Brief Review — Understanding Back-Translation at Scale
Understanding Back-Translation at Scale
Back-Translation+Sampling, by Facebook AI Research, and Google Brain
2018 EMNLP, Over 700 Citations (Sik-Ho Tsang @ Medium)
Natural Language Processing, NLP, Neural Machine Translation, NMT
1. Back Translation+Sampling
- Back Translation typically uses beam search or just greedy search, cannot model the true data distribution.
As alternative, sampling from the model distribution as well as adding noise are considered to beam search outputs.
- Unrestricted sampling is explored, which generates outputs that are very diverse but sometimes highly unlikely.
Sampling restricted to the most likely words is investigated. At each time step, The k most likely tokens from the output distribution, are selected, renormalized and then sampled from this restricted set.

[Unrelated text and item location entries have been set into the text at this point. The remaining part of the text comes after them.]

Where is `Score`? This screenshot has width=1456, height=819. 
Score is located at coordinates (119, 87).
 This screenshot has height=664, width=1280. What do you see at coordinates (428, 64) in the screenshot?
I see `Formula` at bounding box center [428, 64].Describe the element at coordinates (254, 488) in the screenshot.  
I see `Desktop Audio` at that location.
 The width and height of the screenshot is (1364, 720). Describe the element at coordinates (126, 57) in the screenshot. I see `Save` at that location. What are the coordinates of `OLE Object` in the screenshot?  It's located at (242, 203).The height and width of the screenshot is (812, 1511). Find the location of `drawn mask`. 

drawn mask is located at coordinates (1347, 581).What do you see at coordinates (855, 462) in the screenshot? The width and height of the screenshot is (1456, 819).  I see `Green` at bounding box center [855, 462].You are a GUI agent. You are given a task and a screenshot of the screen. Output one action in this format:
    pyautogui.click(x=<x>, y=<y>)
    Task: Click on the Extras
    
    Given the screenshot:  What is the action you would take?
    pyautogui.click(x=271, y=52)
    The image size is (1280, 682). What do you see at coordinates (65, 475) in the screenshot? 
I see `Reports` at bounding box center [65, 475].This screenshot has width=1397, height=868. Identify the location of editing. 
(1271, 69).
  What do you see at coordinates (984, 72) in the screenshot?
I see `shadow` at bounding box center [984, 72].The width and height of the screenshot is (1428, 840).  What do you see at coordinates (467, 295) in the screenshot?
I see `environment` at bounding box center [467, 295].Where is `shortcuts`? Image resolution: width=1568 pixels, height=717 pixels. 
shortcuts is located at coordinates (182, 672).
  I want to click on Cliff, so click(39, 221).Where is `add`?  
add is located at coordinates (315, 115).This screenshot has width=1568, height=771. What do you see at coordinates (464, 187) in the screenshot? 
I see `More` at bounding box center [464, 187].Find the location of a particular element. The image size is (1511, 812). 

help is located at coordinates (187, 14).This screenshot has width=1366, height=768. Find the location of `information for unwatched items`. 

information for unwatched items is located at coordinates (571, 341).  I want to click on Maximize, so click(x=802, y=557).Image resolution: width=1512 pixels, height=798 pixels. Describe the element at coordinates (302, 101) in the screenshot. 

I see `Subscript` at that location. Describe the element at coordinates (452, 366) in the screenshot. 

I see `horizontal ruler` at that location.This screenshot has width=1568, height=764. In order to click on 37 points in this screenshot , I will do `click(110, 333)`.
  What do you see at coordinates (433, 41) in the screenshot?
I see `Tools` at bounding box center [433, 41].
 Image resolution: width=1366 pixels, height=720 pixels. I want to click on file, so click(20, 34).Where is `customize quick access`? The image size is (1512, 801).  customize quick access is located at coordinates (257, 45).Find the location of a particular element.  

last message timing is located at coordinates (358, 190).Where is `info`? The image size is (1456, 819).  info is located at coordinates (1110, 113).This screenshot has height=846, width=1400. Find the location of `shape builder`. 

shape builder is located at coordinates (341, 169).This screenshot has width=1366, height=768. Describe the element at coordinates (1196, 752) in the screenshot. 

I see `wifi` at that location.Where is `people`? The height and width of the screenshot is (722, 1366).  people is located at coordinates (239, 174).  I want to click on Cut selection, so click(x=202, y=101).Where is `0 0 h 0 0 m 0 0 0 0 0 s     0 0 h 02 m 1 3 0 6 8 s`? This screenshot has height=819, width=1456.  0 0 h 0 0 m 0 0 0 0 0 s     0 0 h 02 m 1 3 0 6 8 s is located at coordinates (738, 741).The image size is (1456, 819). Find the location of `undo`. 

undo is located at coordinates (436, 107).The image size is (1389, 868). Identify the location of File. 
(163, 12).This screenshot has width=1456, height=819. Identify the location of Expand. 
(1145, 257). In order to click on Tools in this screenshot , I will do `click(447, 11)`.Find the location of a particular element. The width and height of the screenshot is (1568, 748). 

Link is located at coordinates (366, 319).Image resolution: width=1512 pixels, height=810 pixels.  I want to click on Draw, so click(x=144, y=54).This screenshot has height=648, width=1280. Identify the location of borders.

- Adding noise to input sentences has been very beneficial which is inspired by Denoising Autoencoders.
Three types of noise: deleting words with probability 0.1, replacing words by a filler token with probability 0.1, and swapping words as a random permutation over the tokens.
- But later in experiment, sampling is used instead of adding noise.
2.1. Synthetic Data Generation Methods
Sampling and beam+noise improve over bitext-only (5M) by between 1.7–2 BLEU in the largest data setting.
Sampling and beam+noise perform roughly equal. Sampling is used in the remaining experiments.
2.2. Low Resource vs High Resource
Sampling is more effective than beam for larger setups (640K and 5.2M bitexts) while the opposite is true (Beam) for resource poor settings (80K bitext).
2.3. SOTA Comparison
- DeepL, a commercial translation engine relying on high quality bilingual training data, achieves 33.3 tokenized BLEU.
Back Translation with sampling can result in high-quality translation models based on benchmark data only.